Le djihadiste français présumé mort en Syrie a notamment été reconnu coupable de génocide et crimes contre l’humanité visant le peuple yézidi. Il s'agit de la première condamnation en France d'un auteur de ce génocide perpétré au milieu des années 2010 en zone irako-syrienne.
Un djihadiste français a été condamné vendredi à la prison à perpétuité pour son implication dans les atrocités commises par le groupe "État islamique" (EI) contre la minorité yézidie en Irak. Il s'agit de la première affaire de ce type jugée en France.
La Cour d'assises de Paris a reconnu Sabri Essid coupable par contumace de génocide, de crimes contre l'humanité et de complicité dans ces crimes, commis entre 2014 et 2016 alors que les djihadistes occupaient de vastes zones du nord de la Syrie et de l'Irak.
La Cour a estimé que le groupe EI avait spécifiquement ciblé la minorité yézidie en raison de ses croyances religieuses. Le groupe État islamique considérait cette minorité, qui pratique une religion préislamique, comme hérétique.
Sabri Essid, un Français né en 1984 à Toulouse a rejoint le groupe EI en Syrie en 2014. Sa femme, leurs trois enfants et le fils de celle-ci issu d’une précédente union l’y ont ensuite rejoint.

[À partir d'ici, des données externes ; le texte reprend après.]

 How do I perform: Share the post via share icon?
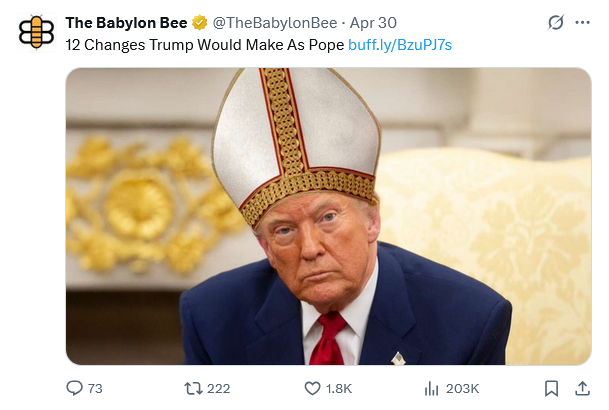tap(582, 388)
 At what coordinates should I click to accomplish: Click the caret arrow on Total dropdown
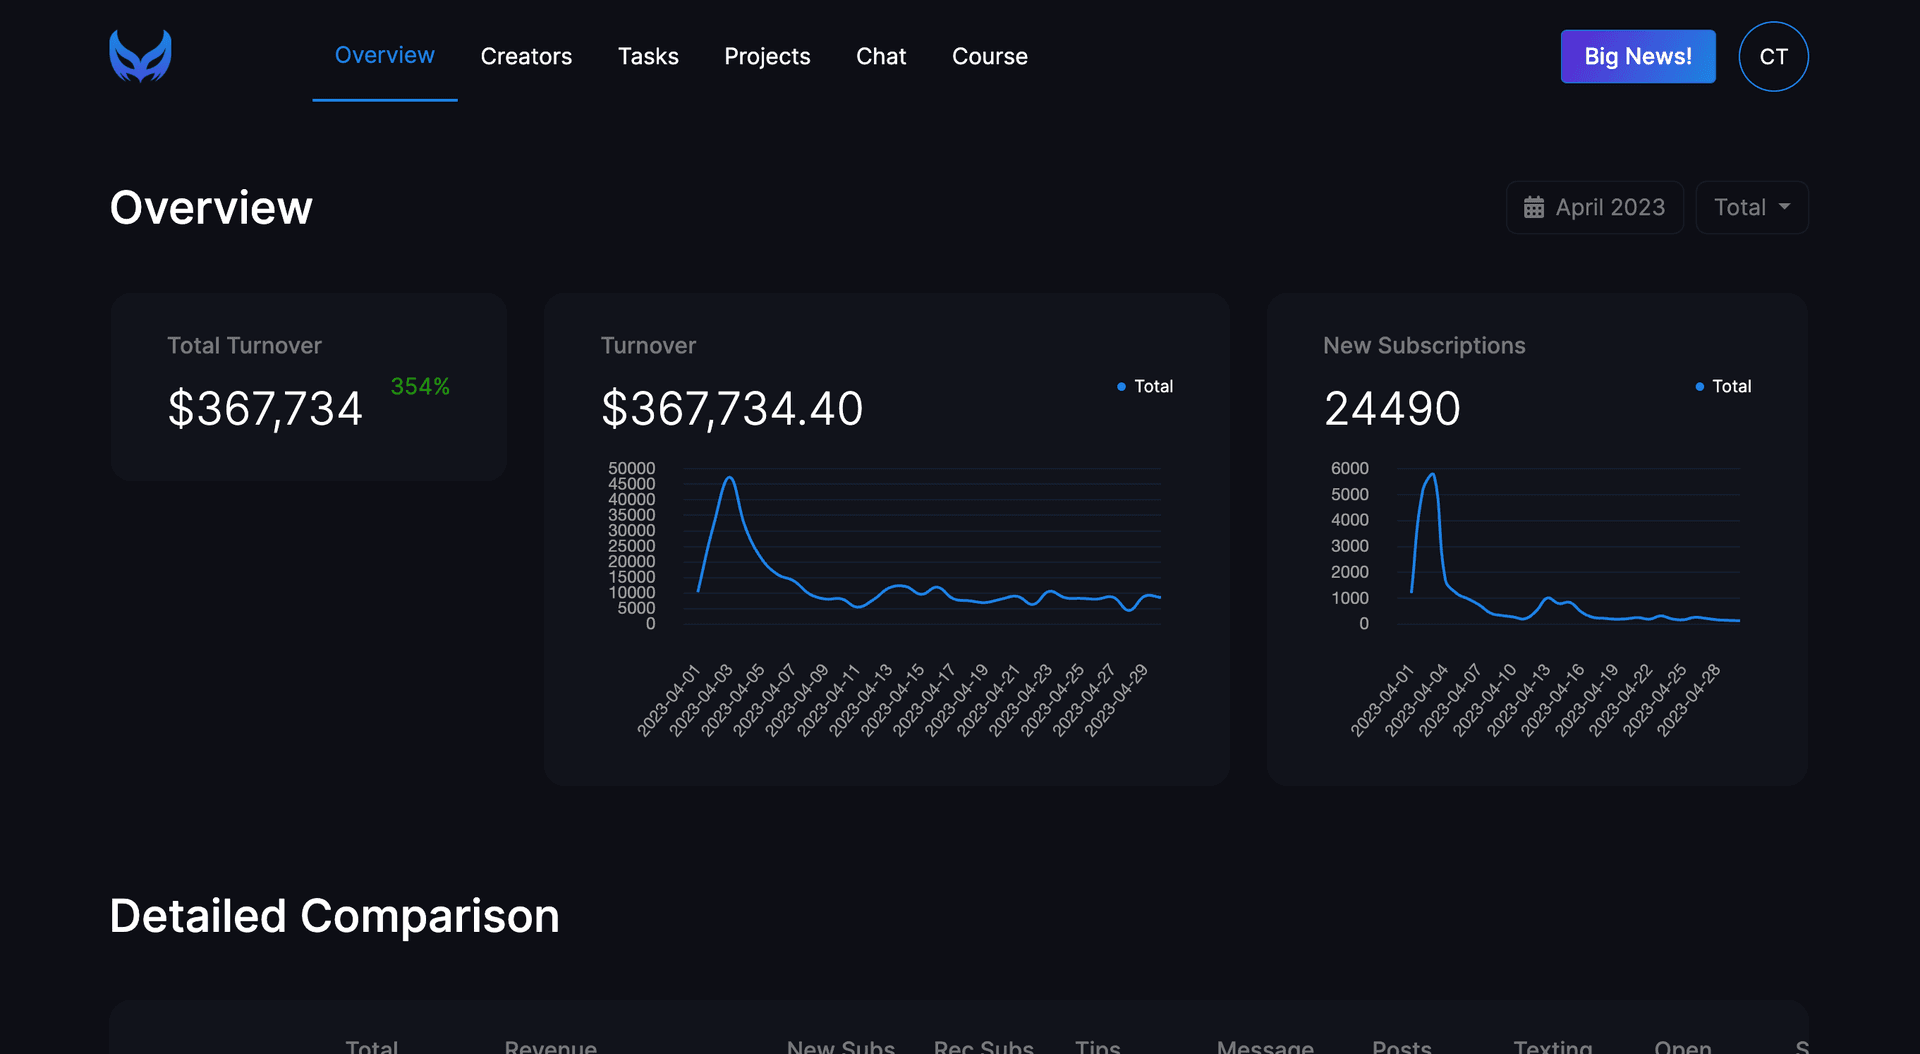click(1785, 207)
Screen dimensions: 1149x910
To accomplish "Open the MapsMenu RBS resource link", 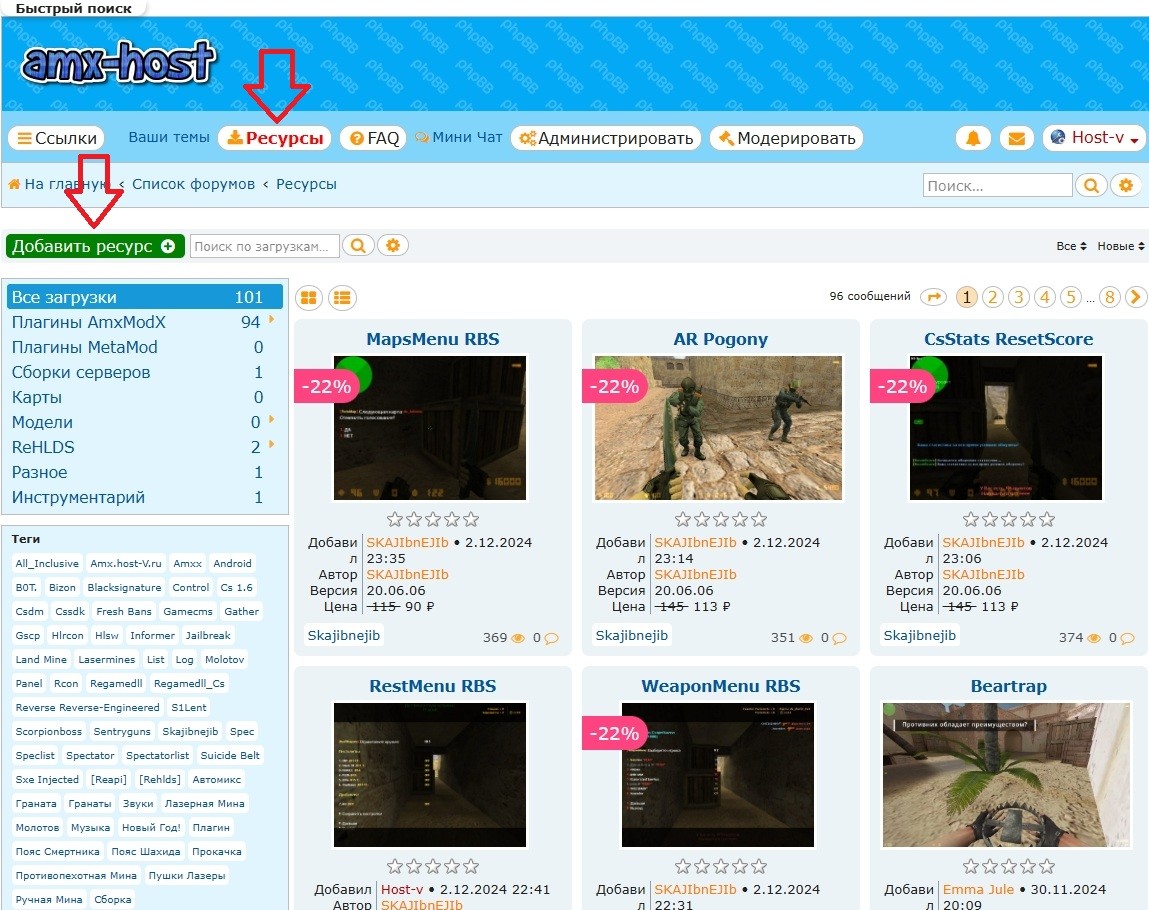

Dans une vidéo de propagande de l’EI diffusée en 2015, on voit Sabri Essid pousser son beau-fils de 12 ans à tirer une balle dans la tête d’un otage palestinien.
Il est accusé d’avoir acheté plusieurs femmes yézidies sur des marchés, puis de les avoir violées à plusieurs reprises, ainsi que de les avoir privées d’eau et de nourriture.
Connu en Syrie sous le nom d’Abu Dojanah al-Faransi, Sabri Essid était le fils d’un compagnon de la mère de Mohammed Merah, auteur des attentats de Toulouse et proche des frères Fabien et Jean-Michel Clain, qui ont revendiqué les attentats de Paris et Saint Denis de novembre 2015. Il est présumé mort, vraisemblablement tué en 2018 en Syrie. Mais son décès n’a jamais été confirmé. Sa femme est incarcérée depuis son retour en France.
Politique génocidaire
En 2014, le groupe EI s'est emparé de vastes territoires en Syrie et en Irak, y proclamant un soi-disant califat.
En août de la même année, ses membres ont assassiné des milliers d'hommes yézidis dans la province du mont Sinjar, dans le nord de l'Irak, et ont emmené en Syrie des milliers de femmes et de filles pour les vendre sur des marchés comme esclaves sexuelles, destinées à être abusées par des djihadistes venus du monde entier.
Les enquêteurs des Nations unies ont qualifié ces actes de génocide.
Lors du procès de Sabri Essid, deux femmes yézidies vendues après leur capture par l’EI comme esclaves sexuelles ont décrit avec une précision crue devant le tribunal de Paris les horreurs qu’elle ont endurées sous la captivité des djihadistes en Syrie.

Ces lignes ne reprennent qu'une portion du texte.